Entre publicités pour dentifrice et magasins de meubles : Le Manifeste QUIBB et le réalisme capitaliste
7 avril 2026« Aimez-vous l’art ? Si oui, quelle couleur ? » – il est rare qu’un mouvement artistique débute par une question aussi difficile à répondre et, de ce fait, aussi révélatrice.
Lorsque Winfried Gaul et Hans Peter Alvermann publièrent le manifeste QUIBB en janvier 1963, une grande partie de son contenu semblait absurde. Un questionnaire aux options saugrenues, inspiré d'une publicité pour dentifrice et empreint d'humour dadaïste. Pourtant, ce document était bien plus qu'un simple jeu : il marqua un tournant.
Comme l'écrit la commissaire d'exposition Sarah Hülsewig dans le catalogue, cette nouvelle génération d'artistes représente un « contre-mouvement », après que l'art abstrait a « poussé ses limites à l'extrême ». Il ne s'agit pas d'un retour aux anciennes méthodes, mais d'un changement de perspective.
L’abstraction qui caractérisait l’Allemagne d’après-guerre est aujourd’hui de plus en plus perçue comme une forme d’obscurcissement. Un silence sur le passé récent, sur la culpabilité, sur les continuités. Le manifeste du QUIBB ne nomme pas directement ce malaise, mais au milieu de questions en apparence absurdes, surgissent soudain celles qui touchent à l’essentiel : l’appartenance, la responsabilité, la répression.
Le fait que le manifeste soit daté du 30 janvier 1963 – exactement trente ans après la prise de pouvoir des nationaux-socialistes – n'est pas un hasard. C'est une date qui ne peut être interprétée de manière neutre.
Parallèlement, le regard se porte aussi bien vers l'intérieur que vers l'extérieur. Le Pop Art est depuis longtemps devenu un phénomène international. Aux États-Unis, il célèbre la société de consommation, l'apparence et la reconnaissance : la publicité, les stars et les images à succès. Mais en Allemagne, ce langage visuel se heurte à une autre réalité. L'optimisme du « mode de vie américain » ne peut être simplement adopté ici. Ou, comme l'affirme le manifeste : « Notre art n'est pas une promenade de santé. »
Il en résulte une variante du Pop Art plus proche du quotidien, tout en le questionnant. Les symboles de l'étroitesse d'esprit petite-bourgeoise s'intègrent alors pleinement au répertoire visuel, au même titre que les objets les plus anodins de la vie de tous les jours.
La même année, en 1963, cette idée fut mise en pratique à Düsseldorf. Quatre jeunes artistes – Manfred Kuttner, Konrad Lueg, Sigmar Polke et Gerhard Richter – organisèrent une exposition dans un local commercial vacant. Ni musée, ni galerie, mais un espace improvisé qu'il fallut d'abord aménager.

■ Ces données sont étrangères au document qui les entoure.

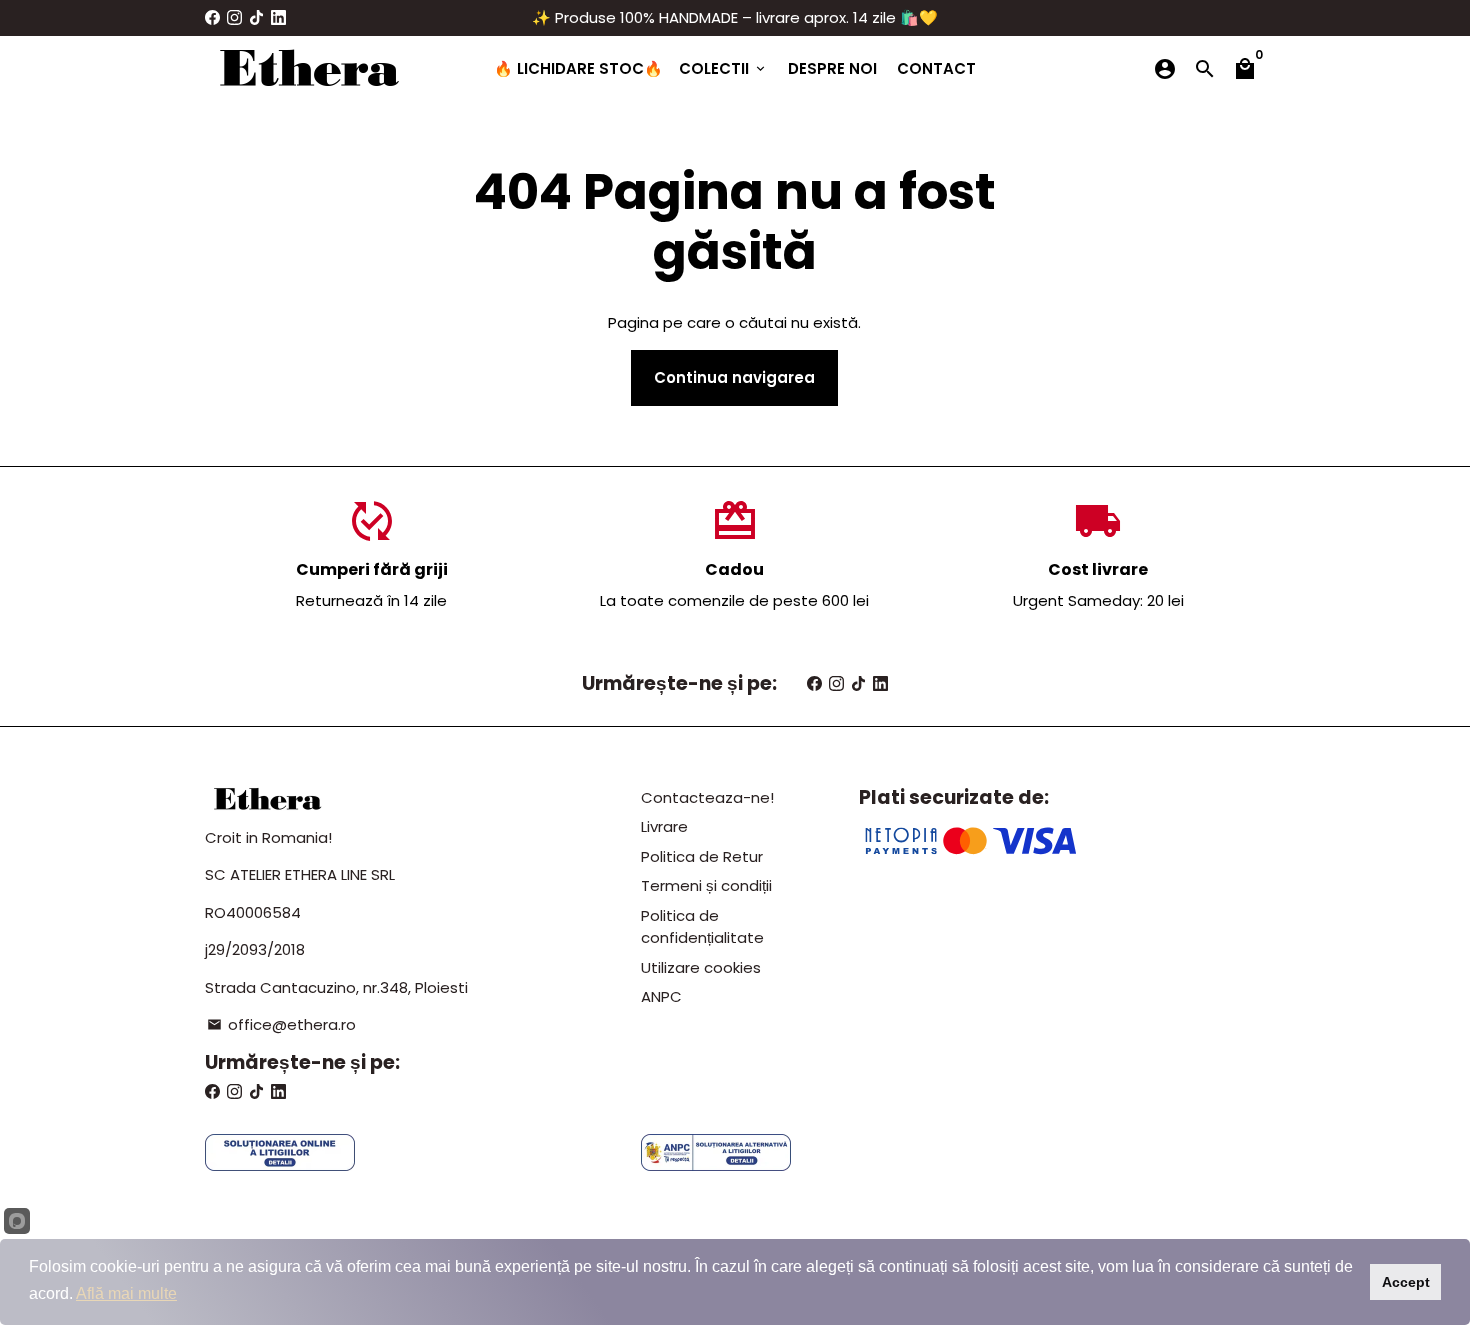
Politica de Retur (702, 856)
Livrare (664, 826)
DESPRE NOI (832, 68)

Ils nomment leur projet « réalisme capitaliste », une expression qui, de prime abord, sème la confusion. Elle sonne à la fois familière et contradictoire, évoquant le réalisme socialiste de la RDA et l'opposant à une variante ouest-allemande : ironique, détachée, délibérément ambiguë.
L'invitation à l'exposition ne propose pas de description stylistique précise, mais plutôt un éventail de possibilités : Pop Art ? Naturalisme ? Anti-art ? Néo-Dada ? Les termes sont présentés côte à côte sans aucune définition. C'est moins une définition qu'un refus.
Ce que le manifeste du QUIBB formule comme texte devient ici pratique. L'art ne se crée pas dans un espace clos, mais en relation directe avec la réalité. Magazines, publicités, images du quotidien deviennent des points de départ. La frontière entre l'art et le monde de l'expérience s'estompe.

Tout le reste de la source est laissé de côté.